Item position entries
▬▬▬▬▬▬▬▬▬▬

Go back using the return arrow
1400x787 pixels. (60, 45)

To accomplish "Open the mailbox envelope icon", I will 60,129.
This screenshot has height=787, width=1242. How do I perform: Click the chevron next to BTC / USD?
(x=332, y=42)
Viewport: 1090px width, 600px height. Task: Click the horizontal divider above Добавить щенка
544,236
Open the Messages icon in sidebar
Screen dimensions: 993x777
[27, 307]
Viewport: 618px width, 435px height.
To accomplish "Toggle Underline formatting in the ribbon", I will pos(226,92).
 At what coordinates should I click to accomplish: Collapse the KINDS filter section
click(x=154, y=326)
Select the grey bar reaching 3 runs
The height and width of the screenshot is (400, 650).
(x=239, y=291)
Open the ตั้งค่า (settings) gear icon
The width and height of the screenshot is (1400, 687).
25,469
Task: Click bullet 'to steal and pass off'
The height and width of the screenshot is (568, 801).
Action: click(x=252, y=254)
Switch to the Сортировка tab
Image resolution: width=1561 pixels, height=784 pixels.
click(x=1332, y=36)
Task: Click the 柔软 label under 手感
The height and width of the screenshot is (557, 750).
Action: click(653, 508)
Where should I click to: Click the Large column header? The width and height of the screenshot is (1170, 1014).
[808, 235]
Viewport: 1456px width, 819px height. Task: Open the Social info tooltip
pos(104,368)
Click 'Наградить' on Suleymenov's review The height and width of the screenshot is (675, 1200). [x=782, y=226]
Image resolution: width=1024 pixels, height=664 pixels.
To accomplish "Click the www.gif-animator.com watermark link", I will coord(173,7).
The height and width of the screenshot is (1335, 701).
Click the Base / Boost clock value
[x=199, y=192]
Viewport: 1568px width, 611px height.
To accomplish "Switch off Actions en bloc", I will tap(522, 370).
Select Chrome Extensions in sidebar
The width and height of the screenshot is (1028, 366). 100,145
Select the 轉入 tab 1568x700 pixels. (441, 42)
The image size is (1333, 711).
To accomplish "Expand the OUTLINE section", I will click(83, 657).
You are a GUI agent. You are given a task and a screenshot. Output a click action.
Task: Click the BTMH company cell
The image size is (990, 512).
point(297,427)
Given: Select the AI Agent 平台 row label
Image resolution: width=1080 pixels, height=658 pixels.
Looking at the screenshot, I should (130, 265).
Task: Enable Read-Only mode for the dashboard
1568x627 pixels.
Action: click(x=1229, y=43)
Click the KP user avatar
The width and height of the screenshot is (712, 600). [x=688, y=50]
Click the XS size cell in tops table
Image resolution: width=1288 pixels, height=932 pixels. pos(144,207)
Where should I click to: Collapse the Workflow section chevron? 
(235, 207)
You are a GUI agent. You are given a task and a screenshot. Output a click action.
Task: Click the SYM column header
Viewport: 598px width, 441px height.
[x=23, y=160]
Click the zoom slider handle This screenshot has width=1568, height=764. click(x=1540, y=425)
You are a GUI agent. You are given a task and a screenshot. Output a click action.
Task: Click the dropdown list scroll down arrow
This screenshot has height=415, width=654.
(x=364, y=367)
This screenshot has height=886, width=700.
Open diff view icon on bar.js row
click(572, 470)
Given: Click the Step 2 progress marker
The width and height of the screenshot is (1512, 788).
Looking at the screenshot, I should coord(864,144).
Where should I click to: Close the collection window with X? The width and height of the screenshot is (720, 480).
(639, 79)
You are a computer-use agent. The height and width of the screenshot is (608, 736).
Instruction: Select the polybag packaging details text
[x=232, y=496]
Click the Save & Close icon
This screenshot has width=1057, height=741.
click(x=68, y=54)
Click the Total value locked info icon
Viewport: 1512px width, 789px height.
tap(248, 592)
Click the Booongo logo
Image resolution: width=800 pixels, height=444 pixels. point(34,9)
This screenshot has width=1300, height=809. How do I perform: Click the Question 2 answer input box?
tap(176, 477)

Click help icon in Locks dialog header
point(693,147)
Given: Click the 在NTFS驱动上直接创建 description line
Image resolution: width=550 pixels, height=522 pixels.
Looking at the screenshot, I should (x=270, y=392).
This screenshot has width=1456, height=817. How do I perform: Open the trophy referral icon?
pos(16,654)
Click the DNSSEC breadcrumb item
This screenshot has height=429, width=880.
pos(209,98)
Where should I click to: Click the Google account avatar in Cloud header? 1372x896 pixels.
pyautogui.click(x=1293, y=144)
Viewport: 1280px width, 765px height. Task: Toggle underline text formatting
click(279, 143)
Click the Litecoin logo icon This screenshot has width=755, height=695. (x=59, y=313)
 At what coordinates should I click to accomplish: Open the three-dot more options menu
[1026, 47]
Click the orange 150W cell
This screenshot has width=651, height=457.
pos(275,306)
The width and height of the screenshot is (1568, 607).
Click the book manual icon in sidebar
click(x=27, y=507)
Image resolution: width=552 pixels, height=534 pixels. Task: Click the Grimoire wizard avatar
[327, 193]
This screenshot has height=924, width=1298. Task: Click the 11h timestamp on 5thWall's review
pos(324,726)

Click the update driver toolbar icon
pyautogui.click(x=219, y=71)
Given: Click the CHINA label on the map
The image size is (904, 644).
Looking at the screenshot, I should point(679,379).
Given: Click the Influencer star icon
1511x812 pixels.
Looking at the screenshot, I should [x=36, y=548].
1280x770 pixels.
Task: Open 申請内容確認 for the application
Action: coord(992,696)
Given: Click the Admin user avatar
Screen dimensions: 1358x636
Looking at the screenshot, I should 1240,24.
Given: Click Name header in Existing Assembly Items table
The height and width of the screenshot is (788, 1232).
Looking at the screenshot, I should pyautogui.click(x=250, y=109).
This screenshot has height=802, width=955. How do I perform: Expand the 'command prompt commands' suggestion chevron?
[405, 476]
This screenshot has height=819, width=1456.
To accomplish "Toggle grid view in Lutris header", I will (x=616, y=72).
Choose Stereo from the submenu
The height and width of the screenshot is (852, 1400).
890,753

▬▬▬▬▬▬▬▬▬▬

● **Task brief**: Copy every one of the records above, reproducing each line word for word.

● **The completed task**:
Go back using the return arrow
1400x787 pixels. (60, 45)

To accomplish "Open the mailbox envelope icon", I will 60,129.
This screenshot has height=787, width=1242. How do I perform: Click the chevron next to BTC / USD?
(x=332, y=42)
Viewport: 1090px width, 600px height. Task: Click the horizontal divider above Добавить щенка
544,236
Open the Messages icon in sidebar
Screen dimensions: 993x777
[27, 307]
Viewport: 618px width, 435px height.
To accomplish "Toggle Underline formatting in the ribbon", I will pos(226,92).
 At what coordinates should I click to accomplish: Collapse the KINDS filter section
click(x=154, y=326)
Select the grey bar reaching 3 runs
The height and width of the screenshot is (400, 650).
(x=239, y=291)
Open the ตั้งค่า (settings) gear icon
The width and height of the screenshot is (1400, 687).
25,469
Task: Click bullet 'to steal and pass off'
The height and width of the screenshot is (568, 801).
Action: click(x=252, y=254)
Switch to the Сортировка tab
Image resolution: width=1561 pixels, height=784 pixels.
click(x=1332, y=36)
Task: Click the 柔软 label under 手感
The height and width of the screenshot is (557, 750).
Action: click(653, 508)
Where should I click to: Click the Large column header? The width and height of the screenshot is (1170, 1014).
[808, 235]
Viewport: 1456px width, 819px height. Task: Open the Social info tooltip
pos(104,368)
Click 'Наградить' on Suleymenov's review The height and width of the screenshot is (675, 1200). [x=782, y=226]
Image resolution: width=1024 pixels, height=664 pixels.
To accomplish "Click the www.gif-animator.com watermark link", I will coord(173,7).
The height and width of the screenshot is (1335, 701).
Click the Base / Boost clock value
[x=199, y=192]
Viewport: 1568px width, 611px height.
To accomplish "Switch off Actions en bloc", I will tap(522, 370).
Select Chrome Extensions in sidebar
The width and height of the screenshot is (1028, 366). 100,145
Select the 轉入 tab 1568x700 pixels. (441, 42)
The image size is (1333, 711).
To accomplish "Expand the OUTLINE section", I will click(83, 657).
You are a GUI agent. You are given a task and a screenshot. Output a click action.
Task: Click the BTMH company cell
The image size is (990, 512).
point(297,427)
Given: Select the AI Agent 平台 row label
Image resolution: width=1080 pixels, height=658 pixels.
Looking at the screenshot, I should (130, 265).
Task: Enable Read-Only mode for the dashboard
1568x627 pixels.
Action: click(x=1229, y=43)
Click the KP user avatar
The width and height of the screenshot is (712, 600). [x=688, y=50]
Click the XS size cell in tops table
Image resolution: width=1288 pixels, height=932 pixels. pos(144,207)
Where should I click to: Collapse the Workflow section chevron? 
(235, 207)
You are a GUI agent. You are given a task and a screenshot. Output a click action.
Task: Click the SYM column header
Viewport: 598px width, 441px height.
[x=23, y=160]
Click the zoom slider handle This screenshot has width=1568, height=764. click(x=1540, y=425)
You are a GUI agent. You are given a task and a screenshot. Output a click action.
Task: Click the dropdown list scroll down arrow
This screenshot has height=415, width=654.
(x=364, y=367)
This screenshot has height=886, width=700.
Open diff view icon on bar.js row
click(572, 470)
Given: Click the Step 2 progress marker
The width and height of the screenshot is (1512, 788).
Looking at the screenshot, I should coord(864,144).
Where should I click to: Close the collection window with X? The width and height of the screenshot is (720, 480).
(639, 79)
You are a computer-use agent. The height and width of the screenshot is (608, 736).
Instruction: Select the polybag packaging details text
[x=232, y=496]
Click the Save & Close icon
This screenshot has width=1057, height=741.
click(x=68, y=54)
Click the Total value locked info icon
Viewport: 1512px width, 789px height.
tap(248, 592)
Click the Booongo logo
Image resolution: width=800 pixels, height=444 pixels. point(34,9)
This screenshot has width=1300, height=809. How do I perform: Click the Question 2 answer input box?
tap(176, 477)

Click help icon in Locks dialog header
point(693,147)
Given: Click the 在NTFS驱动上直接创建 description line
Image resolution: width=550 pixels, height=522 pixels.
Looking at the screenshot, I should (x=270, y=392).
This screenshot has width=1456, height=817. How do I perform: Open the trophy referral icon?
pos(16,654)
Click the DNSSEC breadcrumb item
This screenshot has height=429, width=880.
pos(209,98)
Where should I click to: Click the Google account avatar in Cloud header? 1372x896 pixels.
pyautogui.click(x=1293, y=144)
Viewport: 1280px width, 765px height. Task: Toggle underline text formatting
click(279, 143)
Click the Litecoin logo icon This screenshot has width=755, height=695. (x=59, y=313)
 At what coordinates should I click to accomplish: Open the three-dot more options menu
[1026, 47]
Click the orange 150W cell
This screenshot has width=651, height=457.
pos(275,306)
The width and height of the screenshot is (1568, 607).
Click the book manual icon in sidebar
click(x=27, y=507)
Image resolution: width=552 pixels, height=534 pixels. Task: Click the Grimoire wizard avatar
[327, 193]
This screenshot has height=924, width=1298. Task: Click the 11h timestamp on 5thWall's review
pos(324,726)

Click the update driver toolbar icon
pyautogui.click(x=219, y=71)
Given: Click the CHINA label on the map
The image size is (904, 644).
Looking at the screenshot, I should point(679,379).
Given: Click the Influencer star icon
1511x812 pixels.
Looking at the screenshot, I should [x=36, y=548].
1280x770 pixels.
Task: Open 申請内容確認 for the application
Action: coord(992,696)
Given: Click the Admin user avatar
Screen dimensions: 1358x636
Looking at the screenshot, I should 1240,24.
Given: Click Name header in Existing Assembly Items table
The height and width of the screenshot is (788, 1232).
Looking at the screenshot, I should pyautogui.click(x=250, y=109).
This screenshot has height=802, width=955. How do I perform: Expand the 'command prompt commands' suggestion chevron?
[405, 476]
This screenshot has height=819, width=1456.
To accomplish "Toggle grid view in Lutris header", I will (x=616, y=72).
Choose Stereo from the submenu
The height and width of the screenshot is (852, 1400).
890,753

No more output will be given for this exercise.